After taking a two-week hiatus from column writing, it’s good to be back again.
It’s not that I don’t love sharing my thoughts, it’s mainly because my thoughts were frozen in a writer’s block, kind of like Iowa was frozen in a winter vortex or whatever you want to call it last month. It was too cold and snowy for this southern boy!
I came up with a few ideas and tossed around a few sentences in a Word document, but then it was nothing…I mean, nothing!
Outside of a few months of winter misery, icy cold mornings and the car not starting and such, Iowa is a good place to live.
I met my lovely wife here, who I much adore. There’s the Iowa State Fair and my ultimate favorite event, the Midwest Old Threshers Reunion held Labor Day weekend. I’ve also made a number of friends in this fine state, all of who I appreciate and value.
Last week one day, I pulled into the Montezuma Caseys to top off my fuel tank. I swiped my credit card and took one look at the price, $2.69 for a gallon of regular ethanol blend. That is a 20 cent price increase from a week earlier.
After returning home, I decided to post my displeasure on Facebook, simply making the statement, “That the price of gas is out of control.”
I don’t often comment on Facebook about such things as gas prices, politics or religion, outside of a scripture or two or some kind words.
But when it takes nearly half a day of my wages to fill my fuel tank, I thought it a worthy topic to discuss.
Well, as I expected, that set off a firestorm of comments that quickly turned political, including some nasty name calling.
That brings me to my column topic.
Name calling is something I did in elementary school. It is not something we should be doing as adults.
People are not stupid or ignorant and should not be labeled as such under any condition, no matter their beliefs, convictions, political party, looks, color, religion and so on.

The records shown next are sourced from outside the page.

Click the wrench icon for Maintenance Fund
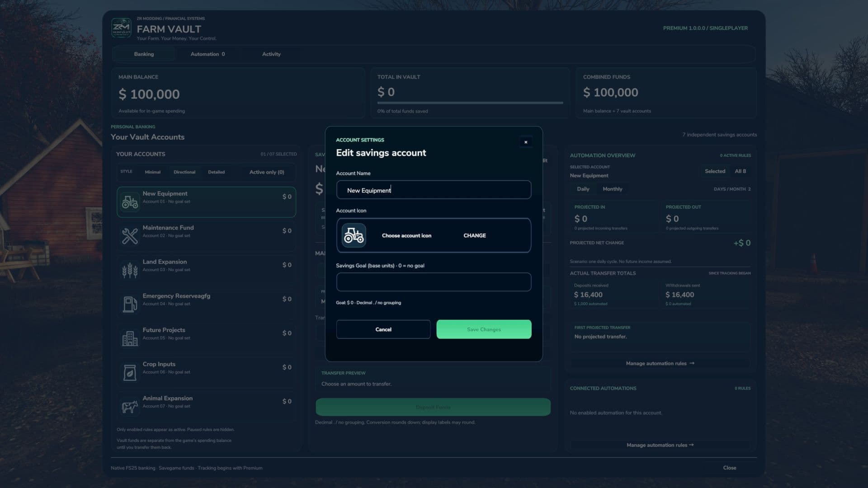pyautogui.click(x=130, y=236)
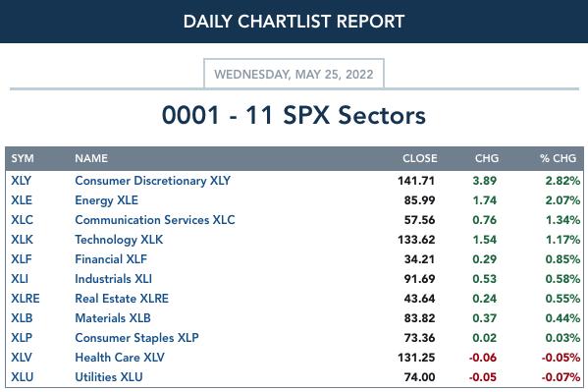Select Communication Services XLC link
Image resolution: width=588 pixels, height=392 pixels.
155,220
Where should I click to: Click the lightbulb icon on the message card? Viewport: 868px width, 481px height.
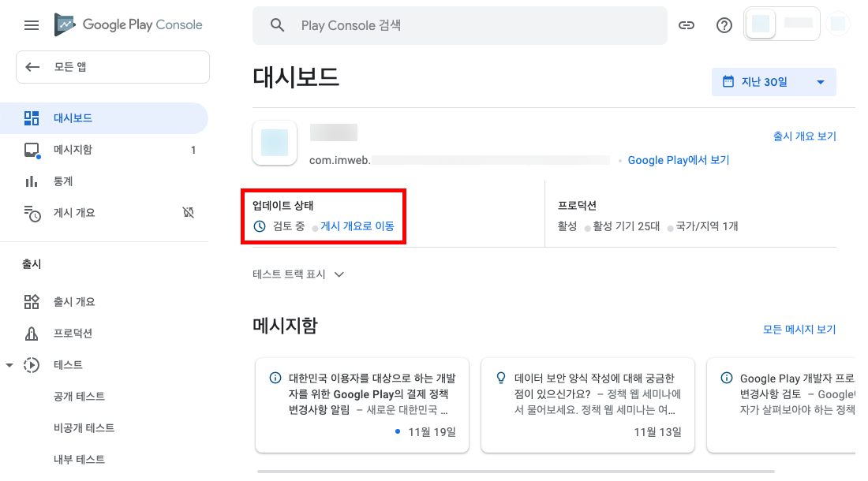coord(500,378)
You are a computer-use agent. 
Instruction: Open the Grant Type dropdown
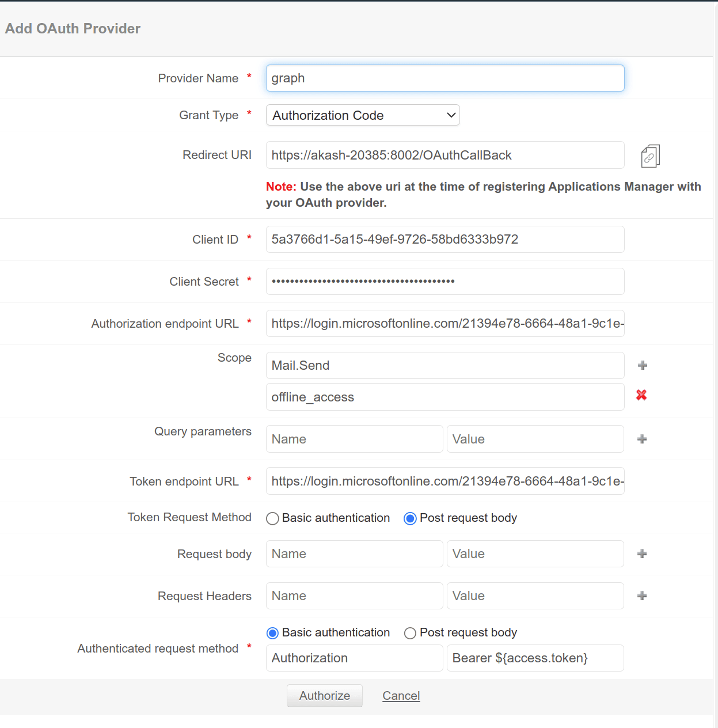point(363,115)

Calling people nasty names and pointing fingers and blaming others for our nation’s problems because they believe one way or another will not bring change to our nation.
Our time could be better spent building our communities, or neighborhoods and bringing positive change through volunteering and doing good for others.
Growing up in Oklahoma, my mom was a Republican and my dad was a Democrat. They spent 52 years together. When they voted, they didn’t talk about it or share their decisions at the dinner table.
My dad worked in a factory for nearly 40 years. His company built large pumps that moved crude oil through pipelines.
He was a proud member of the International Association of Machinists and Aerospace Workers Union. He paid his dues and took great pride in his work and the Democrat Party.
My mom came to Oklahoma from rural Missouri after graduating high school in 1955. She followed her Uncle J.B. and Aunt Rosemary to Tulsa. They owned a furniture store on the north side of Tulsa.
Mom had a two dollar bill and when she needed money, she would give it to Uncle J.B. in exchange for two one dollar bills from his store cash register. When she earned enough money, she bought the $2 bill back. I now have the $2 bill and the memories that go with it.
She worked for Oral Roberts Ministries for a time and later landed a job with the Skelly Oil Company in Tulsa. In my early years, she baby sat for my cousin, raising enough money to purchase a piano so I could take lessons.
After spending years as a homemaker and cake baker, Mom returned to the work force in the late 1980s and contributed greatly to our family through her giving heart.
My parents, who met through a mutual friend, came together, lived together, and brought two boys into this world. They learned to love, to work hard, to save, to take care of their home, to attend church, to give and to get along, even with their political differences.
They taught me the good book and to treat others with kindness and respect, even though we are all different.
That’s good advice and something I believe more people in this country need to take to heart. That is real climate change.
Have a great week and always remember that “Good Things are Happening,” every day and always.